### DATA FOR PROCESSING

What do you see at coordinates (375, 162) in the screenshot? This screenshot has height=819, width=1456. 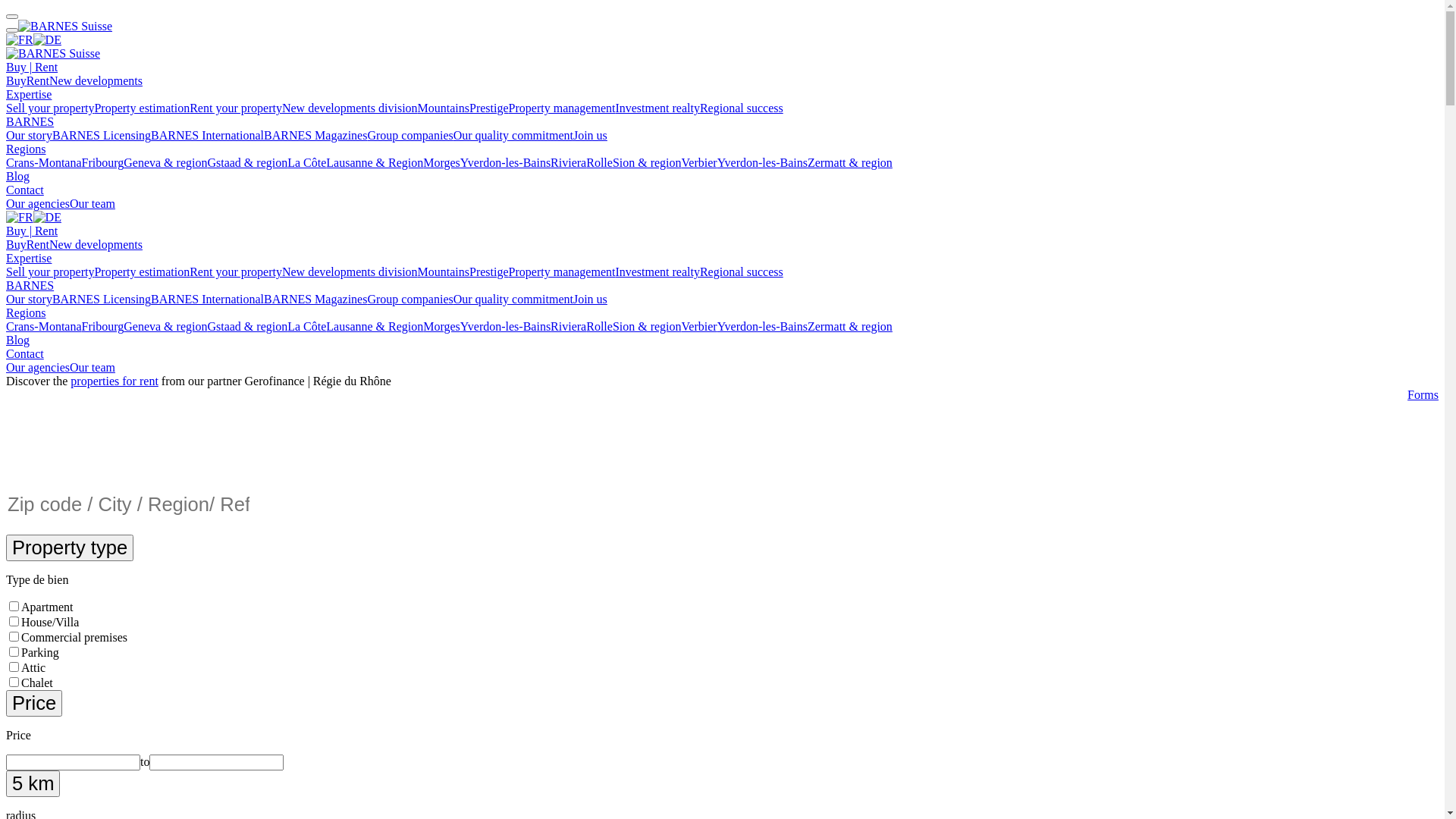 I see `'Lausanne & Region'` at bounding box center [375, 162].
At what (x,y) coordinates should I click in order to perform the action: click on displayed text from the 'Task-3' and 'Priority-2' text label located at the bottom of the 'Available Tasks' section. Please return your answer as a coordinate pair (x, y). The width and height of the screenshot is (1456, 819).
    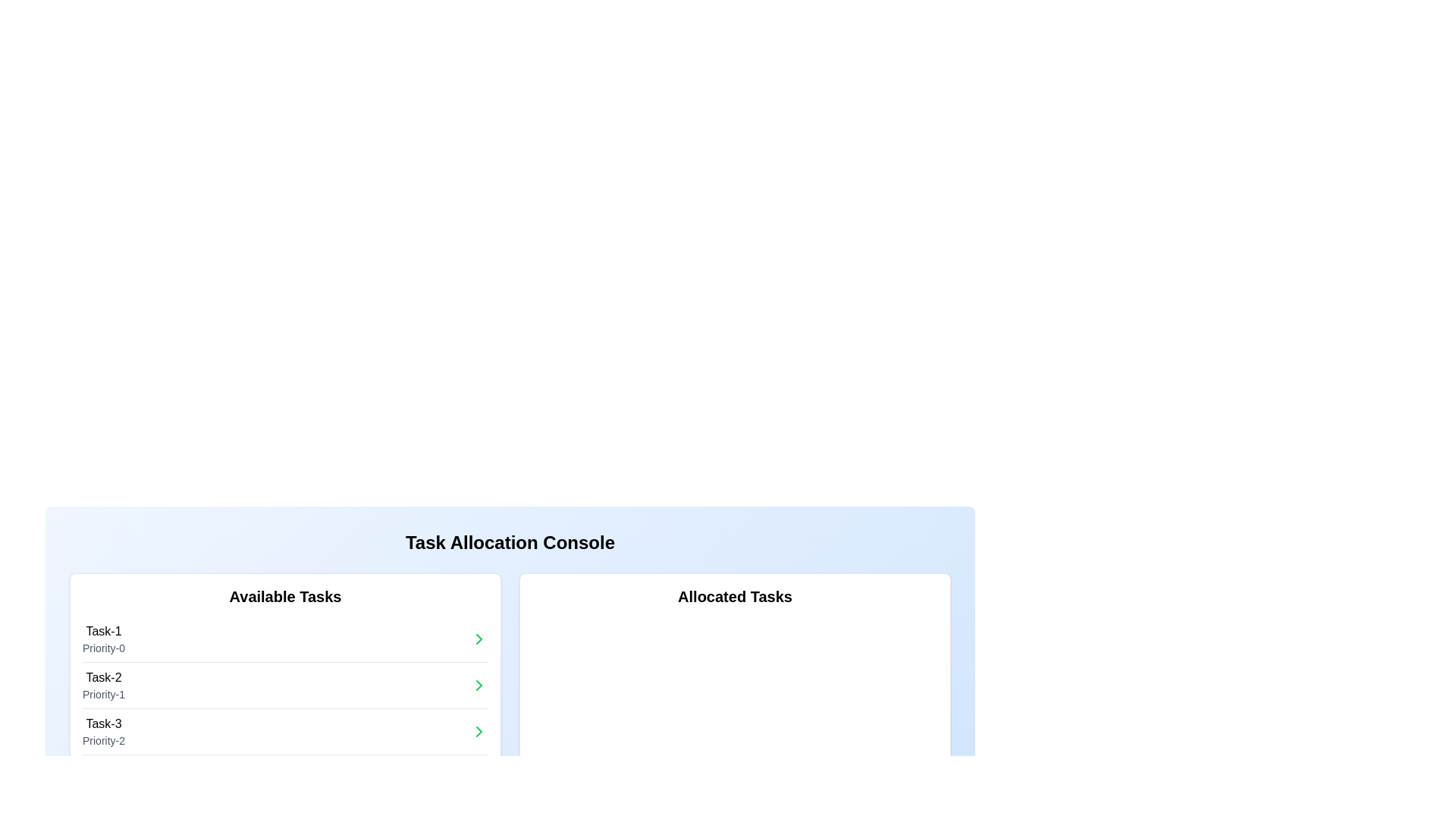
    Looking at the image, I should click on (103, 730).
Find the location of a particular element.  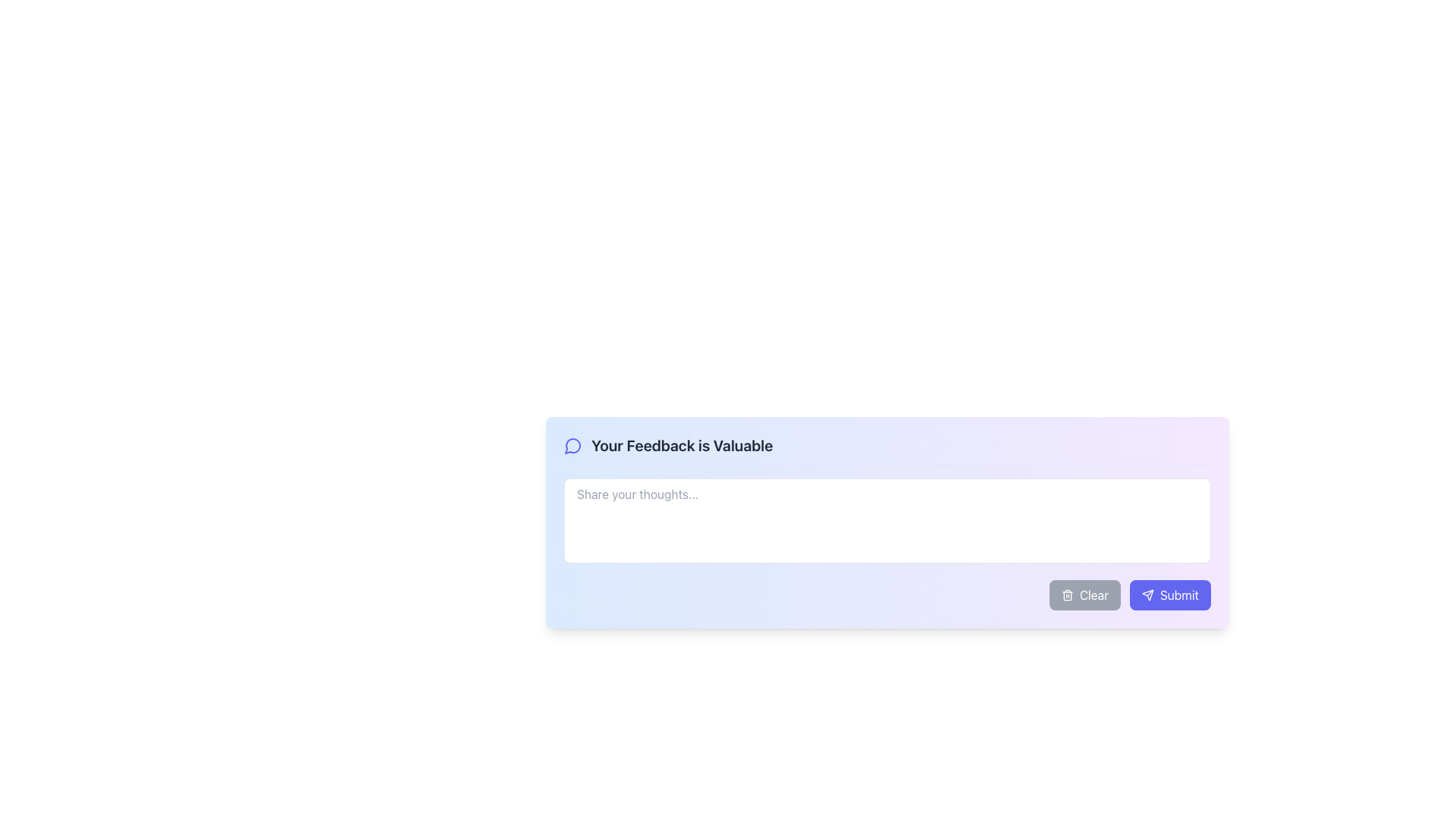

the 'Submit' button with a purple background and white text, located at the bottom-right corner of the interface is located at coordinates (1169, 595).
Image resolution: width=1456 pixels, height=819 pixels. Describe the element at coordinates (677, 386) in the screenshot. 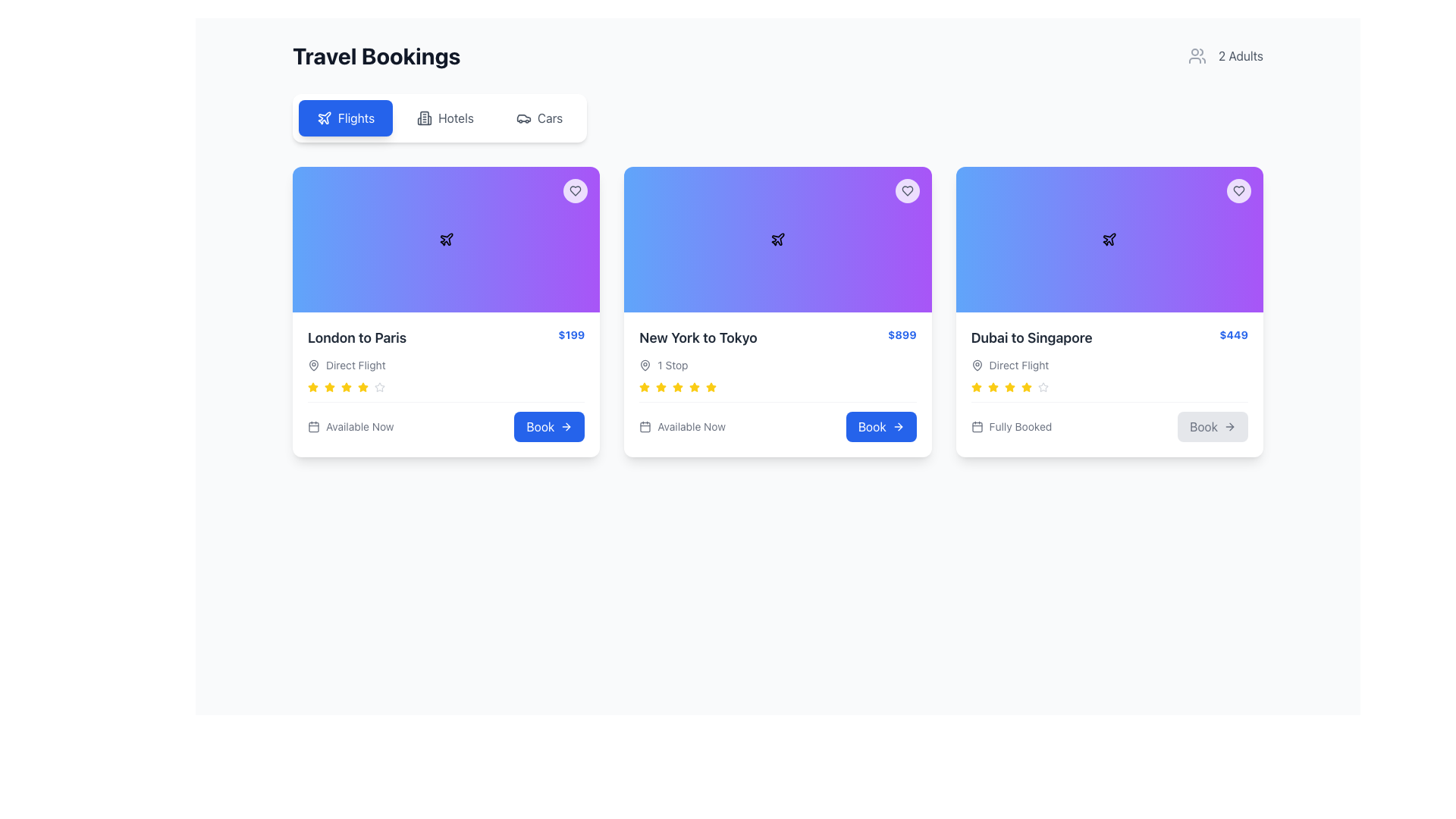

I see `the fifth yellow star icon in the ratings bar for 'New York to Tokyo', located below '1 Stop' and above 'Available Now'` at that location.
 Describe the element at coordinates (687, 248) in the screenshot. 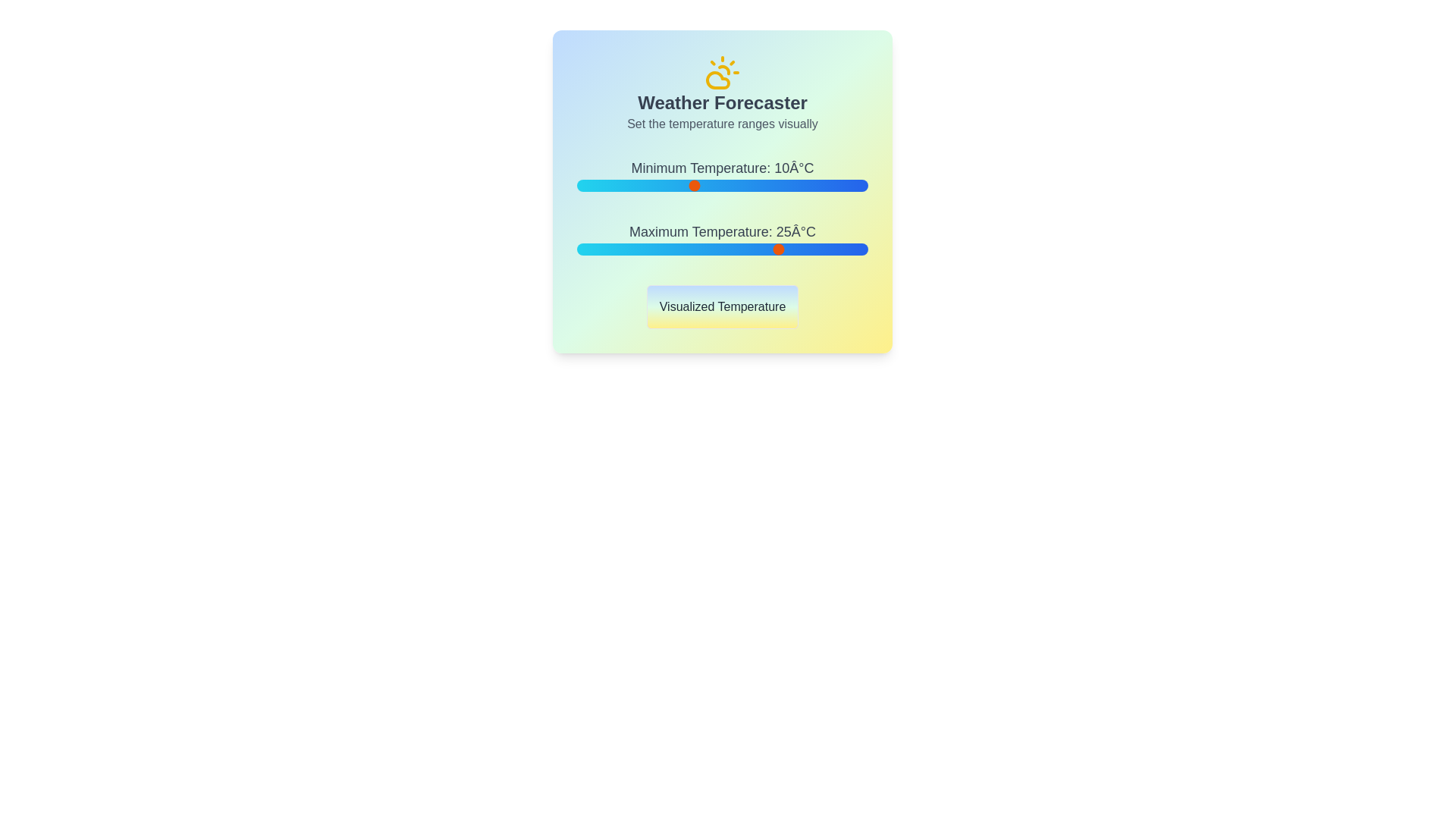

I see `the maximum temperature slider to 9°C` at that location.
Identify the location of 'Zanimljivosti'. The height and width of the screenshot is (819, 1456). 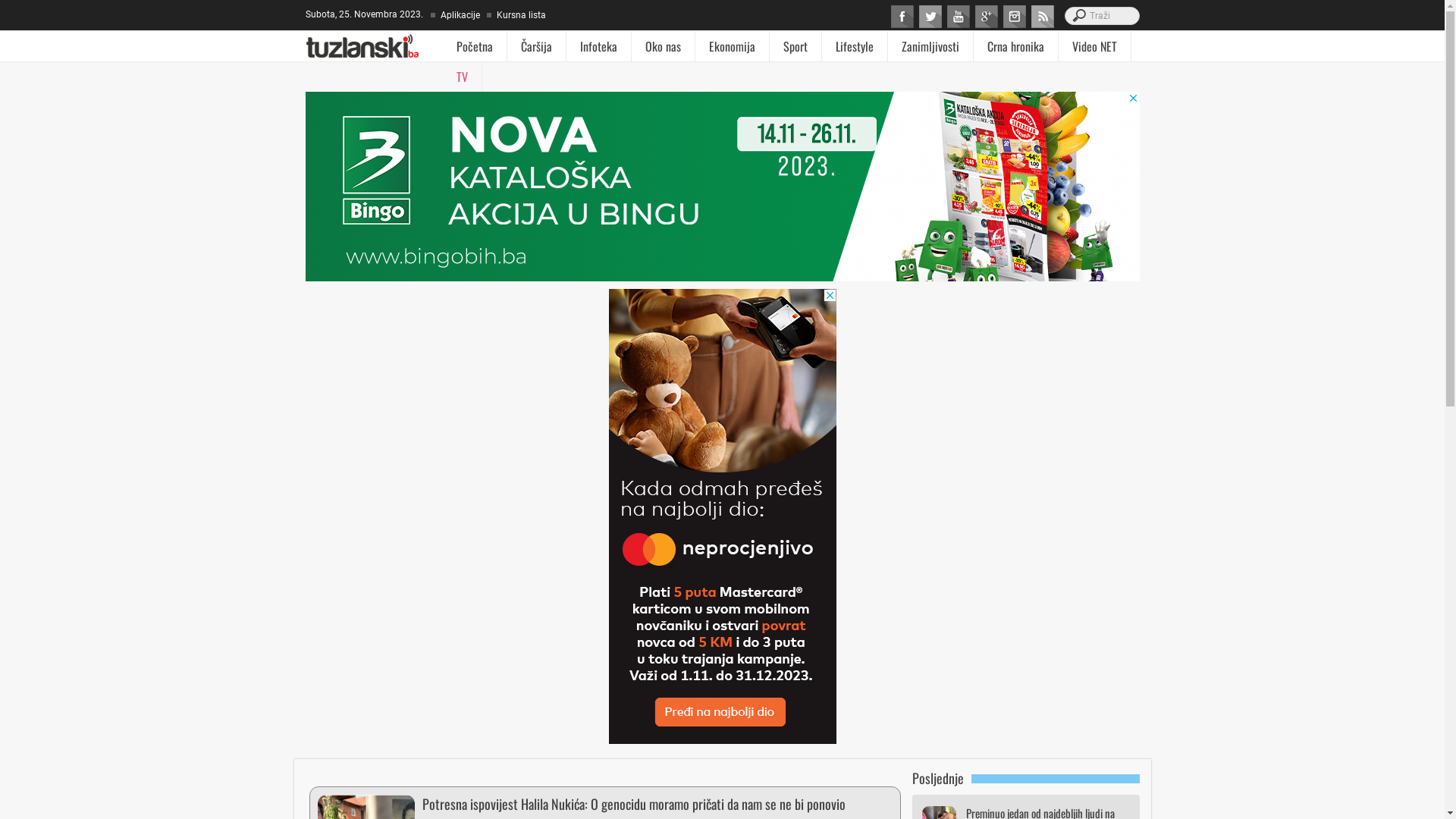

######

How many lines of the material contain the string "text", with case counting? Give only the number.

2